1 Dalian University of Technology    2 Shandong University
3 Shenzhen University    4 Tsinghua University
Corresponding author

Paper PDF ArXiv PDF Project Page Youtube Video Project Page


overview overview overview overview

Download Datasets

  1. Download the AffordPose datasets from the AffordPose Project Page. You can download specific categories or all the data according to your needs.

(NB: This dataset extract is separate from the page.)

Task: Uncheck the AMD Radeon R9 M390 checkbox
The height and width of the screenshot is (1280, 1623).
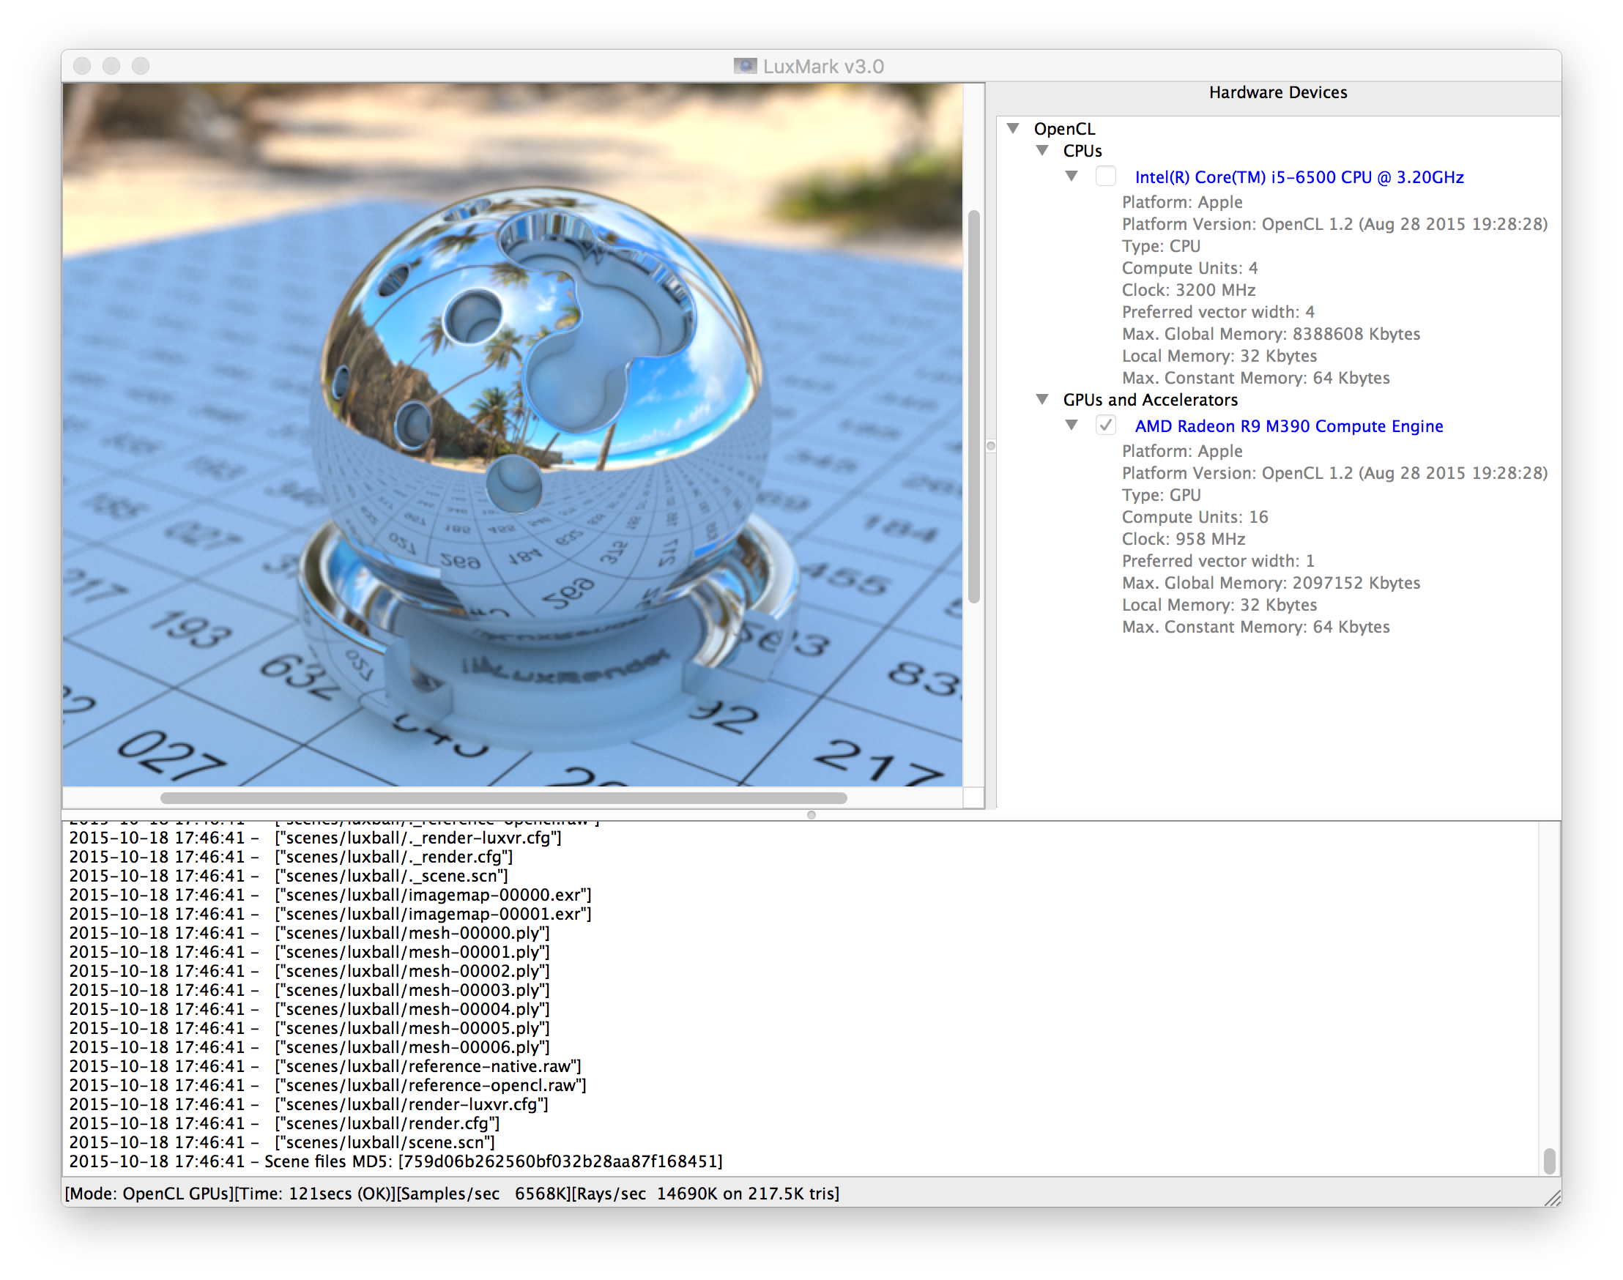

The data are saved with the path: AffordPose/Object_class/Object_id/affordance/xxx.json, look like:

     .
     └── AffordPose
         ├──bottle
         │   ├──3415
         │   │   ├──3415_Twist
         │   │   │   ├── 1.json
         │   │   │   ├── ...
         │   │   │   └── 28.json
         │   │   │
         │   │   └──3415_Wrap-grasp
         │   │       ├── 1.json
         │   │       ├── ...
         │   │       └── 28.json
         |   |
         |   └── ...
         |
         └── ...
    
  2. The structure in xxx.json file as follows:

     .
     ├── xxx.json
         ├── rhand_mesh            # the hand mesh
         ├── dofs                  # the joint configurations of the hand
         ├── rhand_trans           # the translation of the paml
         ├── rhand_quat            # the rotation of the paml
         ├── object_mesh           # the object mesh, and the verts are annotated with affordance label
         ├── trans_obj             # with the default value: (0,0,0)
         ├── quat_obj              # with the default value: (1,0,0,0)
         ├── afford_name           # the object affordance corresponding to the interaction
         └── class_name            # the object class
    

Data visualization

  • If you want to visualize the hand mesh, a feasible way is to save the value of "rhand_mesh" from the xxx.json as xxx.obj file and visualize it in MeshLab, which is also applies to object mesh.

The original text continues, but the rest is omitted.